Raja of Sarila
- Reign: 1898 – 1983
- Predecessor: Pahar Singh
- Successor: Narendra Singh
- Born: 11 September 1898
- Died: 1983
- House: Sarila
- Dynasty: Bundela
- Father: Pahar Singh
- Signature: Signature of Mahipal Singh Ju Deo

= Mahipal Singh Judeo =

Raja of Sarila from 1898 to 1983

Mahipal Singh Ju Deo CSI was the Raja of Sarila from 1898 until his death in 1983.
== Early life ==
He was born posthumously on 11 September 1898 to Pahar Singh. He was educated at Daly College, Indore.

=== Succession ===
He succeeded his father as Raja of Sarila as an infant at the time of his birth.
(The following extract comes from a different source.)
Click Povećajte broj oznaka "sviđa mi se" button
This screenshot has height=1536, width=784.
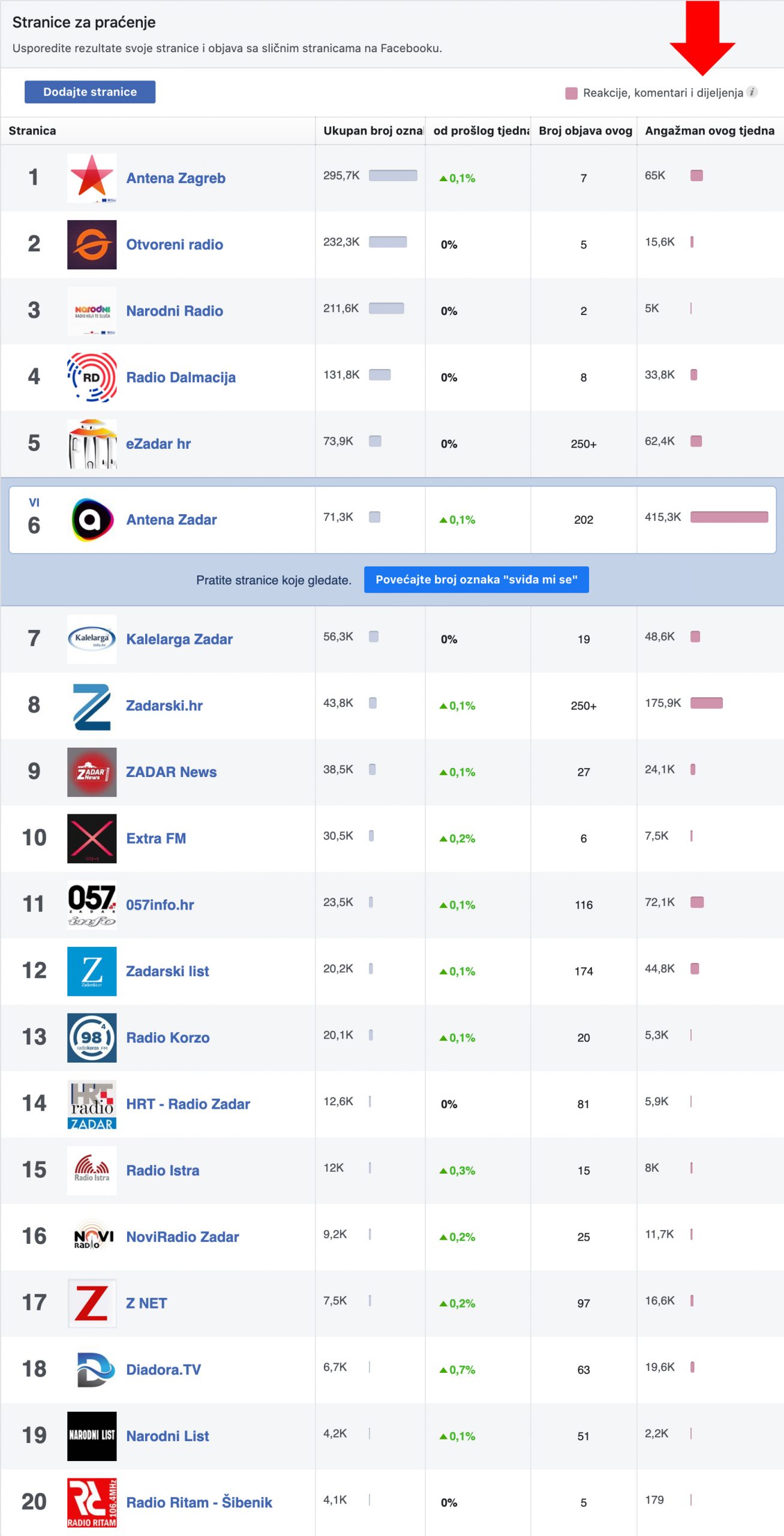[476, 580]
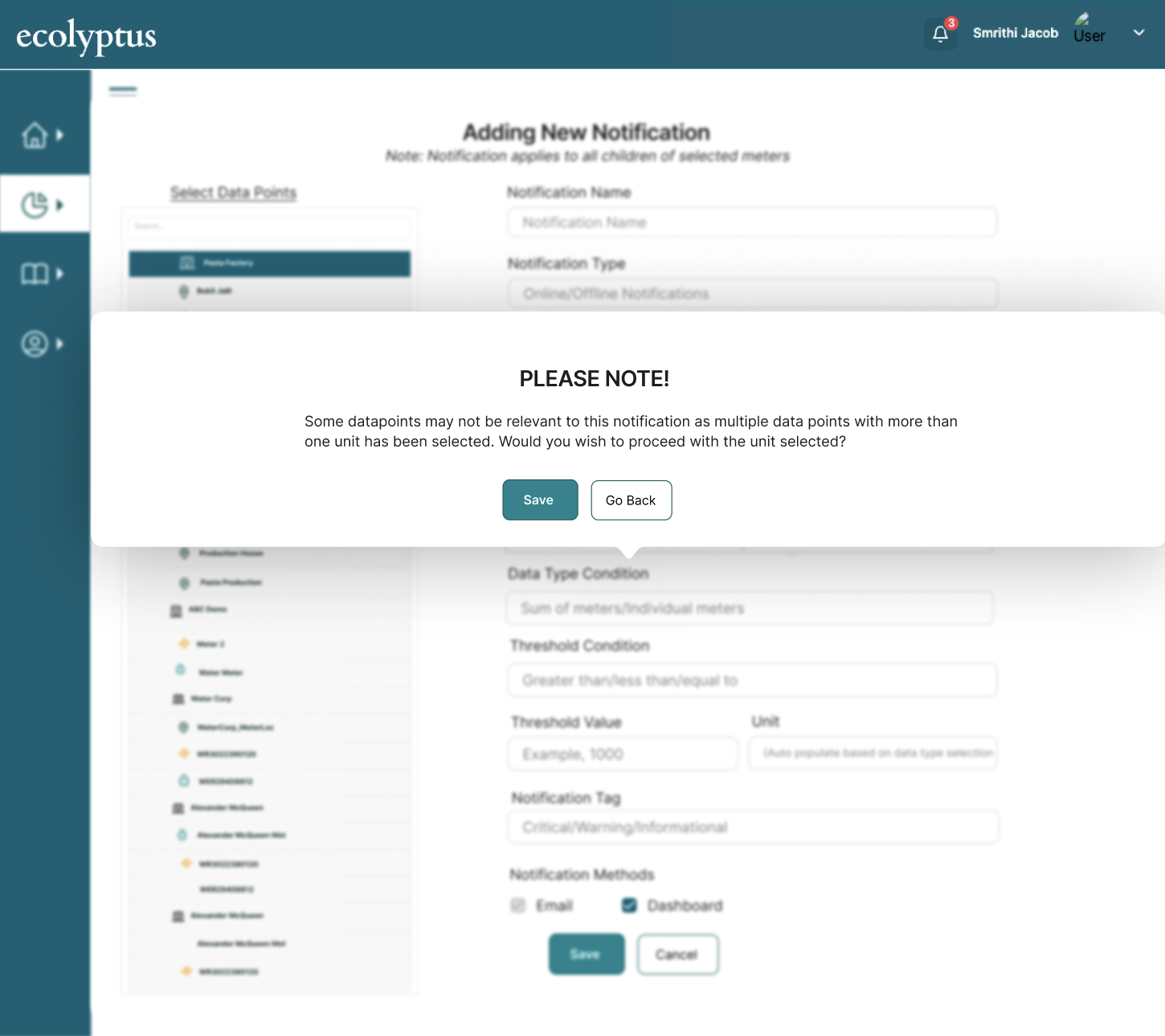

As he was a minor on the occasion, the state was placed under regency.

== Reign ==
He was granted full administrative powers on 5 November 1919.

=== Derecognition ===
In accordance with clause (22) of Article 366 of the Constitution of India, the President of India, via an order issued in 1970, derecognized him as Raja of Sarila.

== Personal life ==

=== Marriage ===
He married in February 1919 to the daughter of the Thakur of Basela in Hamirpur.

=== Children ===
He had five sons and three daughters. His sons were Narendra Singh, Jayendra Singh, Virendra Singh, Devendra Singh and Nripendra Singh. His daughters were Sushil Kumari, Saral Kumari and Rajendra Kumari.

== Titles and honours ==
Mahipal held the title of Raja. He was called Garib Parwar and Ann Data by the people of Sarila.

On 8 June 1939, he was made Companion of the Order of the Star of India.

== Death ==
He died in January 1983.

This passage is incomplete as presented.